— BEGIN SOURCE —

Now, there are embedded systems, like the beast I linked to above, which run more things than you could possibly imagine. SDR boxes, routers, embedded RADARs/LIDAR boxes -- all these boxes run a surprising amount of stuff besides the RF-decoding, packet-pushing or pedestrian-hitting code. They have logging and telemetry and health checking capabilities and a bunch of other things that you don't really think about when you see a white box, but they're there. There are 100,000 USD boxes that sit in a rack somewhere, with nothing but a serial console for interaction capabilities, doing only one job, that nonetheless use Docker and Redis while doing it.

Systemd really is useful on these devices. These systems may not tick all the boxes that would qualify it as an elegant engineering solution for a more civilized age, but they bring billions of dollars per quarter in sales.

It's not because it speeds up booting, it's because it gives you a unified toolbox that everyone in the industry knows about which helps you manage all that complexity, .

By far the most important part is the one about managing complexity. You can argue that complexity is a hole that we've dug ourselves in and that we should struggle to climb out of it, not keep digging. You wouldn't be entirely incorrect, but some real-world problems really are complex enough that their solutions are also complex. Furthermore, if we're being cynical: throwing containers, Azure integration and cloud services at a problem may not be the best technical approach, but have you tried selling something that doesn't list all these things in the product sheet in 2019?

— END SOURCE —
— BEGIN SUPPLIED DATA —

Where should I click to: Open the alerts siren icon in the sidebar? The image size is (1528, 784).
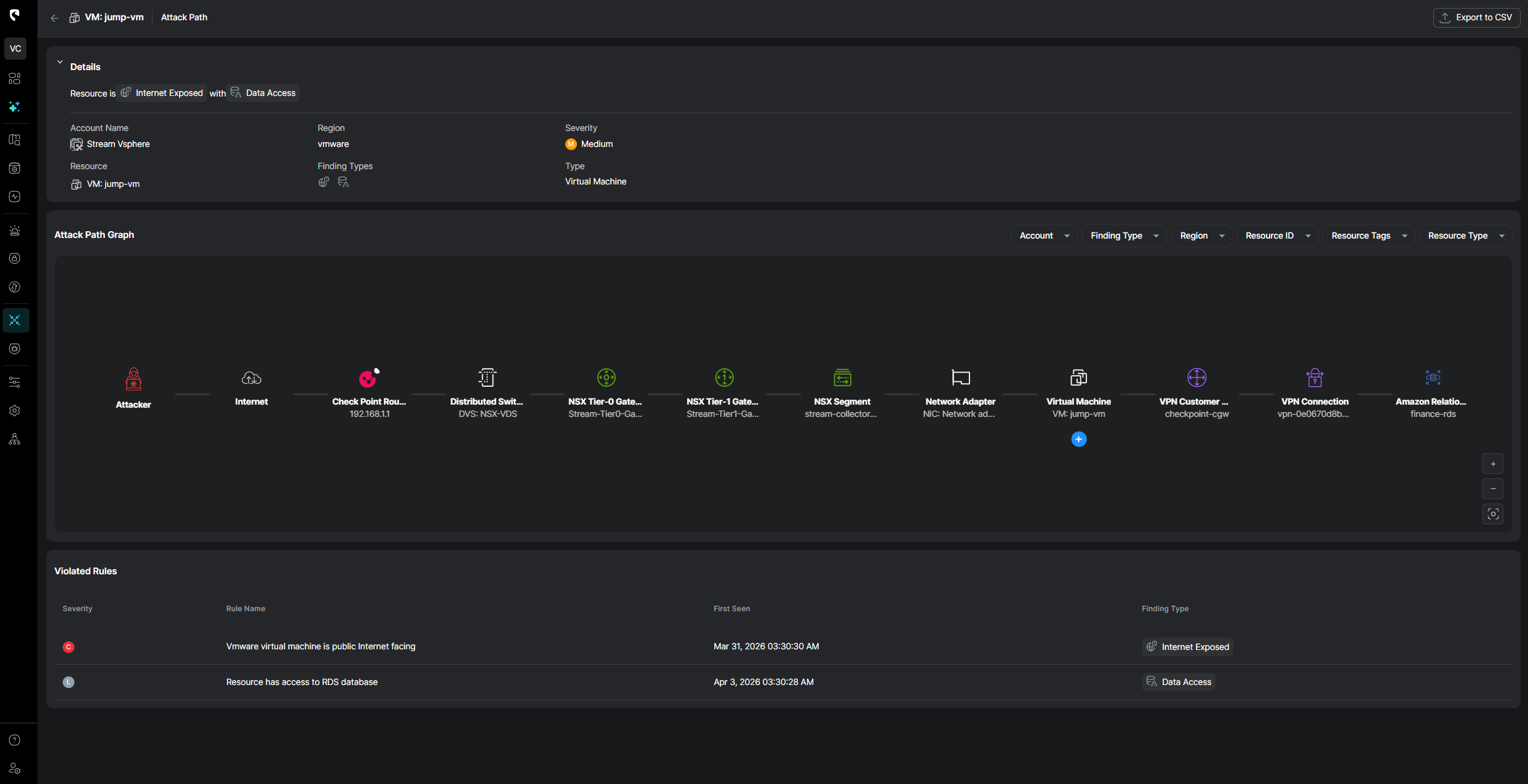14,230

— END SUPPLIED DATA —

* TASKS AND EXERCISES
1. Copy the post about systemd on embedded systems word for word, starting at the words that contain "Now, there are" and ending after "while doing it.".
2. Sum up the post about systemd on embedded systems in two sentences.

* RESPONSES FOR EACH TASK
1.
Now, there are embedded systems, like the beast I linked to above, which run more things than you could possibly imagine. SDR boxes, routers, embedded RADARs/LIDAR boxes -- all these boxes run a surprising amount of stuff besides the RF-decoding, packet-pushing or pedestrian-hitting code. They have logging and telemetry and health checking capabilities and a bunch of other things that you don't really think about when you see a white box, but they're there. There are 100,000 USD boxes that sit in a rack somewhere, with nothing but a serial console for interaction capabilities, doing only one job, that nonetheless use Docker and Redis while doing it.

2. Embedded boxes such as routers, SDR boxes and RADAR/LIDAR units run a surprising amount besides their main job, including logging, telemetry and health checks. Systemd is useful on them because it gives a unified toolbox that everyone in the industry knows for managing that complexity, not because it speeds up booting, and some real-world problems are complex enough that their solutions must be complex too.